- **What you have to do**: Extract every line of the records below and repeat each one word for word.

Records for locating described items
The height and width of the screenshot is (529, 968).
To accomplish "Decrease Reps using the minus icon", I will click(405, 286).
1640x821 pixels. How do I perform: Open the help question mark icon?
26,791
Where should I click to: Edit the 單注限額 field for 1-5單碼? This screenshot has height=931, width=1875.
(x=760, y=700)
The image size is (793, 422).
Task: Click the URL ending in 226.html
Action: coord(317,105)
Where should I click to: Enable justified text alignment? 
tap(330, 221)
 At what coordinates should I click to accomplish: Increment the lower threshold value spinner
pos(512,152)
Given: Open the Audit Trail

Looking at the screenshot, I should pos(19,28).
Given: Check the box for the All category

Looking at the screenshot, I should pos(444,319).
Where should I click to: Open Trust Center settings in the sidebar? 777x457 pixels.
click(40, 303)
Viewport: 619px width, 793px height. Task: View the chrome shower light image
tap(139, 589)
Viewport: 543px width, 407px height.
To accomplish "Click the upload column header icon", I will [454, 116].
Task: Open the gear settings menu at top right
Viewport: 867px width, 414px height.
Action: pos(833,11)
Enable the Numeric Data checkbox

- **Expected answer**:
The height and width of the screenshot is (529, 968).
To accomplish "Decrease Reps using the minus icon", I will click(405, 286).
1640x821 pixels. How do I perform: Open the help question mark icon?
26,791
Where should I click to: Edit the 單注限額 field for 1-5單碼? This screenshot has height=931, width=1875.
(x=760, y=700)
The image size is (793, 422).
Task: Click the URL ending in 226.html
Action: coord(317,105)
Where should I click to: Enable justified text alignment? 
tap(330, 221)
 At what coordinates should I click to accomplish: Increment the lower threshold value spinner
pos(512,152)
Given: Open the Audit Trail

Looking at the screenshot, I should pos(19,28).
Given: Check the box for the All category

Looking at the screenshot, I should pos(444,319).
Where should I click to: Open Trust Center settings in the sidebar? 777x457 pixels.
click(40, 303)
Viewport: 619px width, 793px height. Task: View the chrome shower light image
tap(139, 589)
Viewport: 543px width, 407px height.
To accomplish "Click the upload column header icon", I will [454, 116].
Task: Open the gear settings menu at top right
Viewport: 867px width, 414px height.
Action: pos(833,11)
Enable the Numeric Data checkbox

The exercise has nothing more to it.